Insuportável inconsciência

É talvez por inveja que magico estas linhas, mas de cada vez que leio alguma coisa que ele escreveu, vêem-me sempre à cabeça os terríveis versos inseridos n’Os Maias com propósitos satíricos, vá-se lá saber porquê... Terá a ver com o seu estilo? Ou simplesmente com a sua insuportável atitude de filólogo romântico?

O Eusebiozinho (que também podia ser ele) recita:

É noite, o astro saudoso
Rompe a custo um plúmbeio céu,
Tolda-lhe o rosto formoso
Alvacento, húmido véu…


O problema é que não hão-de faltar Vilaças e falsos românticos a acharem tudo aquilo uma maravilha ("Que memória! Que memória!… É um prodígio!…").

Onde está a inveja? Reside então no triste facto de eu nem coisas como aquela conseguir elaborar. Mesmo toldadas por um pedantismo balofo e grosseiro, mesmo apaziguadoras dos sentimentos fáceis, fazendo malabarismo com as palavras como se tudo se tratasse de uma brincadeira, encontrando manifestos desígnios de satisfação ao desabar com a maior quantidade possível de pesados adjectivos numa oração, ora bem, mesmo assim, é algo que eu até desejaria saber fazer!
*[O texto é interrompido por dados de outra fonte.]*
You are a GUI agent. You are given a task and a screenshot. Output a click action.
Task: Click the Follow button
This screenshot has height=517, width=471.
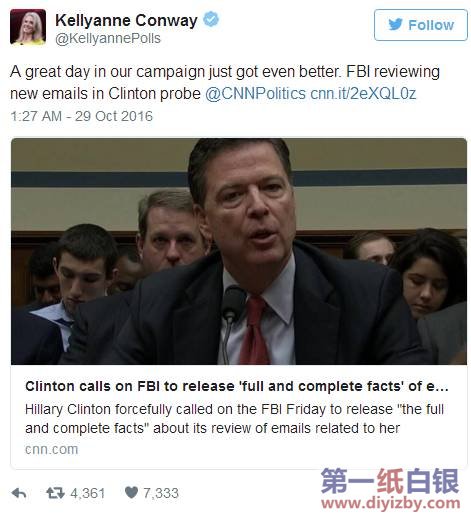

Bela crítica, portanto, que aqui (me) dirijo! É melhor fazer mal ou não fazer de todo? Bom, ao menos se nada criar, ninguém consigo desencaminhar da busca das coisas com real valor. E isso já é alguma coisa. (tudo isto, claro, partindo da grande presunção que alguma vez teria capacidade para exercer tal influência, o que é improvavél – oh, não caminhemos por aí; abrir-se-ia um trilho ofuscante de espirais auto-denegridoras…).